Un día en el Parque de la Naturaleza del Río Barosa

A unos 20 minutos de Pontevedra, en el municipio de Barro, se encuentra el Parque de la Naturaleza del Río Barosa. A pesar de la belleza de sus paisajes, es un lugar poco conocido al que se puede acudir en cualquier época del año. Con todo, el verano es una estación ideal en la que ocupar un día libre para evadirse paseando por lugares como este. De hecho, es en estas época cuando el volumen de agua que trae el río desciende permitiendo que uno de los grandes atractivos del lugar, su cascada, se convierta en un espacio para el baño y el disfrute: las pequeñas pozas que se forman sirven de piscinas para los más pequeños, mientras que los desniveles de piedra se convierten en improvisados toboganes para sus mayores. 

 

La naturaleza y la etnografía se conjugan en este parque convirtiéndolo en un espacio en el que disfrutar de una jornada en familia, hacer algo de deporte practicando senderismo o sumarse a las actividades en grupo promovidas por el ayuntamiento y que requieren inscripción previa.
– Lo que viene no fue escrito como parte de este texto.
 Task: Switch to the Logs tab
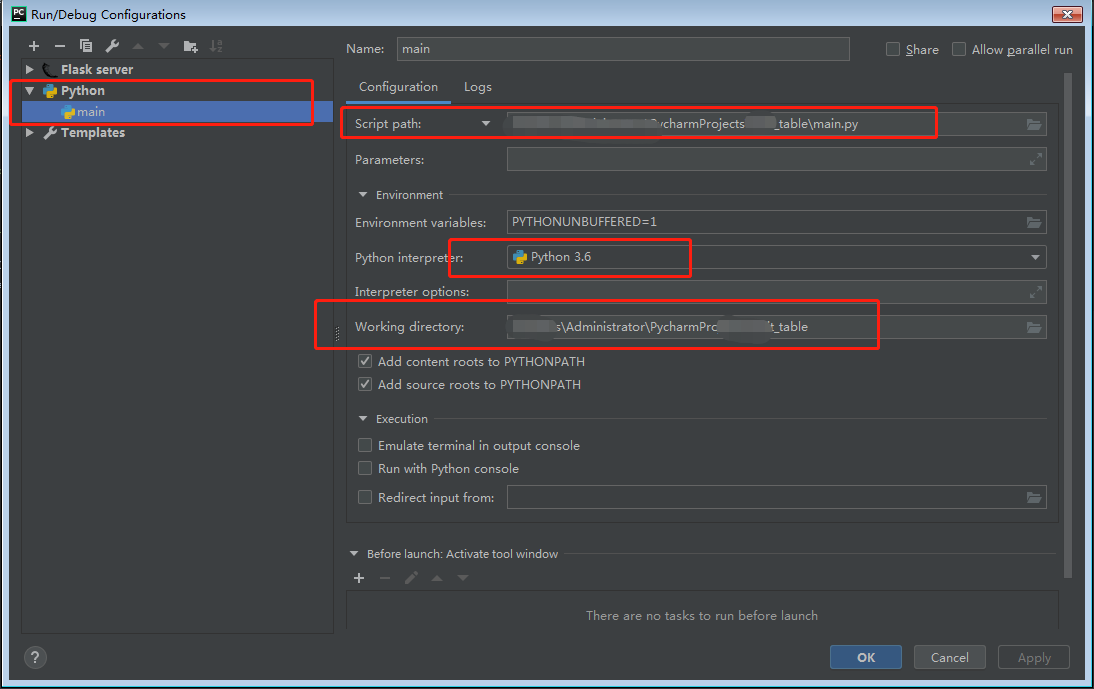click(477, 87)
Entre ellas se encuentra una ruta guiada por la zona y una visita a los molinos y al taller de pan que perviven en la zona como muestra de la importancia que el lugar tuvo en el pasado. Para los momentos de descansar y de reponer fuerzas, los visitantes disponen un área recreativa y de dos taperías en las que resulta conveniente reservar con antelación porque suelen tener mucha demanda. 

 

La ruta del sendero de los molinos de Barosa recorre el parque completo por una de las orillas del río y vuelve al comienzo por la otra para visitar 17 de estas construcciones tradicionales levantadas para aprovechar la fuerza del agua en la molienda de cereales como la avena, el maíz o el trigo. Cuenta con una serie de paneles que sirven para informar de la dificultad y duración del trayecto y existe una placa que indica que el lugar fue también escenario de algún episodio histórico: en el año 1809 se produjo un enfrentamiento durante la Guerra de la Independencia. Otro de los puntos fuertes de la ruta es que es apta para personas de todas las edades. Cuenta con puentes y bancos para hacer más llevadero el trayecto y poder contemplar el paisaje que rodea los márgenes del río. Este, desciende por varias fervenzas salvando un desnivel de 60 metros y a sus orillas van apareciendo los distintos molinos.

 

En la parte baja del parque hay una pequeña laguna y dos puentes canadienses de madera que comunican ambas orillas del río. Su vegetación está formada principalmente por robles y existen también otras especies como pinos, alisos y sauces. Llegar a este lugar tan natural y relajante no presenta muchas complicaciones y es fácil encontrar sitio para aparcar. Desde la N-550 que discurre entre Pontevedra y Santiago de Compostela, a la altura del kilómetro 104 se encuentra una placa que señaliza el parque en el ayuntamiento de Barro y al recorrer medio kilómetro más ya se llega al aparcamiento. Además, para aquellos que hagan el Camino de Santiago por el Camino Portugués es un destino muy común porque la ruta discurre solamente a unos metros del parque, paralela a la N-550. 

 

Todo esto, convierte este lugar en un destino precioso para este verano en el que se puede disfrutar tanto con la familia como con amigos. Para los amantes de la naturaleza y de los paisajes con ríos este es el lugar idóneo. Con todo, su paz y tranquilidad son capaces de conquistar a cualquiera que se acerque por allí.